> _Task statement_: Once you find the line containing "Click the 'نوع دفترچه' header cell", output it and every line after it to the end of the records, exactly.

> _Source data_:
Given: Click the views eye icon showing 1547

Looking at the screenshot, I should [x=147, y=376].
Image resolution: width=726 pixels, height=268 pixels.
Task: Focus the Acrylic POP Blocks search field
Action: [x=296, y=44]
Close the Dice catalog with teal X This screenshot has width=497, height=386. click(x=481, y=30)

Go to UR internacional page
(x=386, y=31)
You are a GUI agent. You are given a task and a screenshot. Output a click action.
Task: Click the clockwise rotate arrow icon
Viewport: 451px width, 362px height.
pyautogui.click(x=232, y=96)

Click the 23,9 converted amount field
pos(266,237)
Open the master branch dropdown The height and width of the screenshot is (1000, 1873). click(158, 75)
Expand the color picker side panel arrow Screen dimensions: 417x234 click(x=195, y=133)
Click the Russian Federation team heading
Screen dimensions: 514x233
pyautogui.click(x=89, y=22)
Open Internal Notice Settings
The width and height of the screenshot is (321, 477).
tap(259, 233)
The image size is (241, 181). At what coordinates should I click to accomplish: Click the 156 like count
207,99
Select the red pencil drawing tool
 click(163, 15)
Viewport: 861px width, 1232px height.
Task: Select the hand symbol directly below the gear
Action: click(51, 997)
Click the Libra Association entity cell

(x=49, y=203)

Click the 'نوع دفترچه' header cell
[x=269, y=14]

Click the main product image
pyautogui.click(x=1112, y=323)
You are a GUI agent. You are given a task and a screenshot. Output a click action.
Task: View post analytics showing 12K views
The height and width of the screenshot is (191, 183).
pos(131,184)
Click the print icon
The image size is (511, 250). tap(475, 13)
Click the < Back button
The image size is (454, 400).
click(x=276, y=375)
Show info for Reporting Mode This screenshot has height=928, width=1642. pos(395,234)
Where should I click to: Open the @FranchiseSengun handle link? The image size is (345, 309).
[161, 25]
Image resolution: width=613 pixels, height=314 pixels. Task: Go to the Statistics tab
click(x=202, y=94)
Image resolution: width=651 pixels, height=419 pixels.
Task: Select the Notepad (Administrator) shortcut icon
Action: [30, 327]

> _Exercise result_:
Click the 'نوع دفترچه' header cell
[x=269, y=14]

Click the main product image
pyautogui.click(x=1112, y=323)
You are a GUI agent. You are given a task and a screenshot. Output a click action.
Task: View post analytics showing 12K views
The height and width of the screenshot is (191, 183).
pos(131,184)
Click the print icon
The image size is (511, 250). tap(475, 13)
Click the < Back button
The image size is (454, 400).
click(x=276, y=375)
Show info for Reporting Mode This screenshot has height=928, width=1642. pos(395,234)
Where should I click to: Open the @FranchiseSengun handle link? The image size is (345, 309).
[161, 25]
Image resolution: width=613 pixels, height=314 pixels. Task: Go to the Statistics tab
click(x=202, y=94)
Image resolution: width=651 pixels, height=419 pixels.
Task: Select the Notepad (Administrator) shortcut icon
Action: [30, 327]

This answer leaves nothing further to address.